Julie Kanter, MD: Absolutely.

Ify Osunkwo, MD, MPH: They may not need hemoglobin to be high when they’re [age] 10, but when they’re 45 with the EPO [erythropoietin] level that’s very low, that may be something that would be much more beneficial to the patient.

Julie Kanter, MD: We may find that the hemoglobin modifiers have more difference when they’re younger because as they have accumulated damage over time, their blood vessels get damaged.

Ify Osunkwo, MD, MPH: And we can’t reverse that.

Julie Kanter, MD: Well, we don’t know completely if you can reverse it. We know in cardiovascular conditions, if individuals with severe cardiovascular disease change their diet, lose weight, exercise, they can improve their vascular condition. We don’t know this yet. We hope something like crizanlizumab, which may reduce some of that stickiness to the blood vessels, could decrease some of that vasculopathy. We don’t know. I think having the option of a red cell agent like voxelotor and something like crizanlizumab targeting 2 different mechanisms could be really useful.

Ify Osunkwo, MD, MPH: With hydroxyurea and looking at Endari as well.

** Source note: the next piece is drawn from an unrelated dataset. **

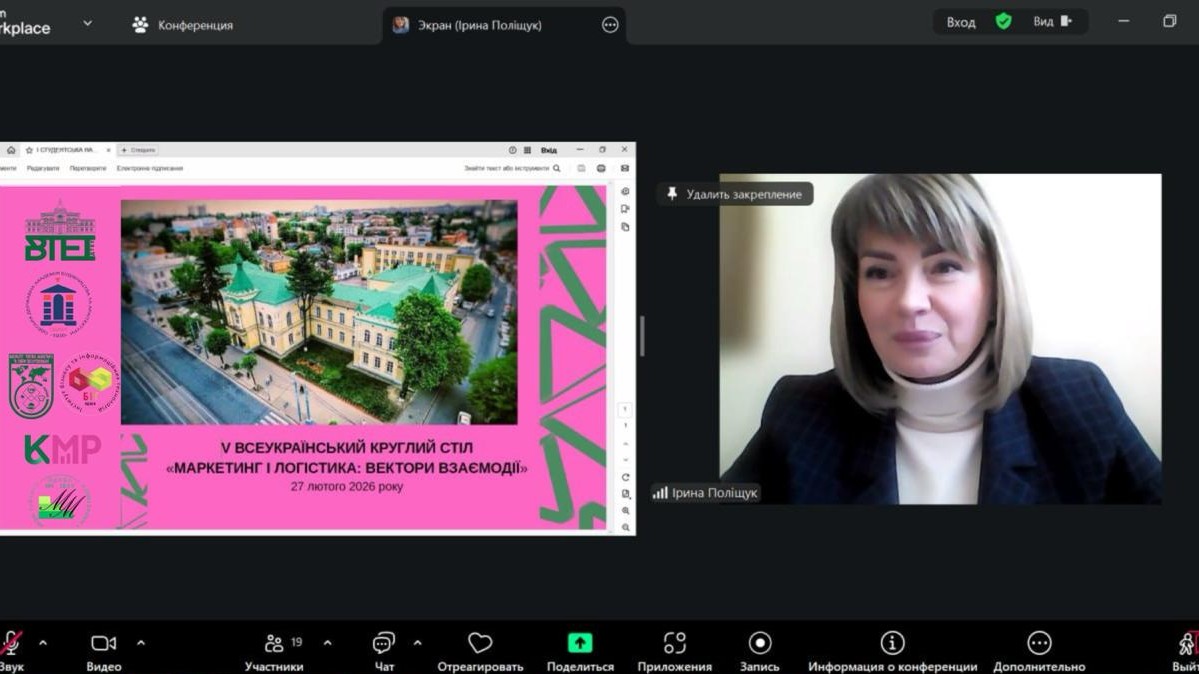Expand audio options arrow next to Звук
The width and height of the screenshot is (1199, 674).
pyautogui.click(x=42, y=643)
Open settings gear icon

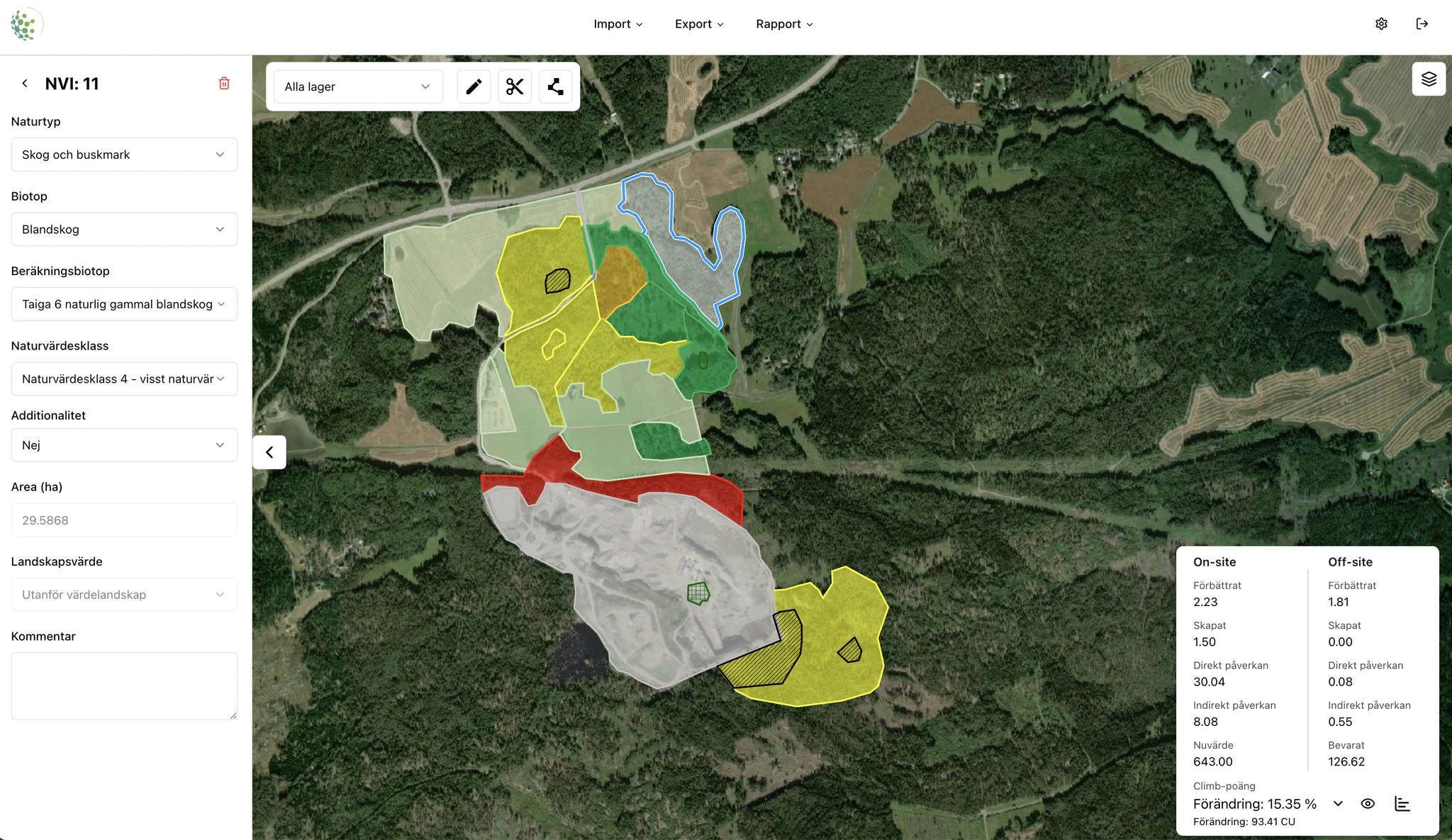[1381, 24]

Julie Kanter, MD: Absolutely.

Ify Osunkwo, MD, MPH: I think they were both approved, for age 12 and older was….

Julie Kanter, MD: Voxelotor.

Biree Andemariam, MD: Crizanlizumab was age 16.

Ify Osunkwo, MD, MPH: Sixteen and older, and voxelotor was 12 and older.

Biree Andemariam, MD: Yes.

Ify Osunkwo, MD, MPH: We still have that gap for the younger patients between ages zero and 12, what to do with them. I think the studies that are ongoing right now may give us more information about those.

Nirmish Shah, MD: The excitement that came with hydroxyurea being started at 9 months and older is that we are being more preventive. What we’re seeing is complications are kind of being pushed downstream, and so maybe if we add voxelotor early, we could push even more issues downstream. I think that the concept you’re bringing up, Julie, about preventing issues is key.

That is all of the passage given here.